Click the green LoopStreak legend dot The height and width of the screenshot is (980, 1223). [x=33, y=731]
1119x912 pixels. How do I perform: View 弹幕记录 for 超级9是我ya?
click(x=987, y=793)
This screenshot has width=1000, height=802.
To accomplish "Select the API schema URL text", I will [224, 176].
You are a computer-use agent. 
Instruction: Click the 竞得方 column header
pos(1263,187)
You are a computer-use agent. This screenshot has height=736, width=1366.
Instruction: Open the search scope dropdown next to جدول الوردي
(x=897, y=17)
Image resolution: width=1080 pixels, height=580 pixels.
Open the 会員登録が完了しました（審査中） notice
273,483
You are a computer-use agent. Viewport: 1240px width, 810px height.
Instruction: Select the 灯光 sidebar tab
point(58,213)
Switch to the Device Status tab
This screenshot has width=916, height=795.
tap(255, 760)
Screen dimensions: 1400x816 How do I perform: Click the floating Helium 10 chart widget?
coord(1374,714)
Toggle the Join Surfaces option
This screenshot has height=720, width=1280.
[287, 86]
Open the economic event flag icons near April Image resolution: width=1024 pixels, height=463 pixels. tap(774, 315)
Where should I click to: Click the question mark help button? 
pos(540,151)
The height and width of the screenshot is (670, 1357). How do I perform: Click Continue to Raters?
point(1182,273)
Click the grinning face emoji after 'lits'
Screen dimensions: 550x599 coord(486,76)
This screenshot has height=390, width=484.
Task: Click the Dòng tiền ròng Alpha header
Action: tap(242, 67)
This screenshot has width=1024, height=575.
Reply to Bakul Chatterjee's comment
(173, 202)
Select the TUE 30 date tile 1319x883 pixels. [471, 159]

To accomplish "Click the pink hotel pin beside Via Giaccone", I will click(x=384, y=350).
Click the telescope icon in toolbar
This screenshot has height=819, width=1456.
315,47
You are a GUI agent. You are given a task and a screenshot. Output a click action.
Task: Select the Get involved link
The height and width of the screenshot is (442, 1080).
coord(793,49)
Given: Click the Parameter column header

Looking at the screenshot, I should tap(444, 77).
..........
▶ _THE PROBLEM_
Repeat all of the records above exactly as they appear, line for line.

▶ _OUTPUT FOR THIS TASK_
Click the green LoopStreak legend dot The height and width of the screenshot is (980, 1223). [x=33, y=731]
1119x912 pixels. How do I perform: View 弹幕记录 for 超级9是我ya?
click(x=987, y=793)
This screenshot has width=1000, height=802.
To accomplish "Select the API schema URL text", I will [224, 176].
You are a computer-use agent. 
Instruction: Click the 竞得方 column header
pos(1263,187)
You are a computer-use agent. This screenshot has height=736, width=1366.
Instruction: Open the search scope dropdown next to جدول الوردي
(x=897, y=17)
Image resolution: width=1080 pixels, height=580 pixels.
Open the 会員登録が完了しました（審査中） notice
273,483
You are a computer-use agent. Viewport: 1240px width, 810px height.
Instruction: Select the 灯光 sidebar tab
point(58,213)
Switch to the Device Status tab
This screenshot has width=916, height=795.
tap(255, 760)
Screen dimensions: 1400x816 How do I perform: Click the floating Helium 10 chart widget?
coord(1374,714)
Toggle the Join Surfaces option
This screenshot has height=720, width=1280.
[287, 86]
Open the economic event flag icons near April Image resolution: width=1024 pixels, height=463 pixels. tap(774, 315)
Where should I click to: Click the question mark help button? 
pos(540,151)
The height and width of the screenshot is (670, 1357). How do I perform: Click Continue to Raters?
point(1182,273)
Click the grinning face emoji after 'lits'
Screen dimensions: 550x599 coord(486,76)
This screenshot has height=390, width=484.
Task: Click the Dòng tiền ròng Alpha header
Action: tap(242, 67)
This screenshot has width=1024, height=575.
Reply to Bakul Chatterjee's comment
(173, 202)
Select the TUE 30 date tile 1319x883 pixels. [471, 159]

To accomplish "Click the pink hotel pin beside Via Giaccone", I will click(x=384, y=350).
Click the telescope icon in toolbar
This screenshot has height=819, width=1456.
315,47
You are a GUI agent. You are given a task and a screenshot. Output a click action.
Task: Select the Get involved link
The height and width of the screenshot is (442, 1080).
coord(793,49)
Given: Click the Parameter column header

Looking at the screenshot, I should tap(444, 77).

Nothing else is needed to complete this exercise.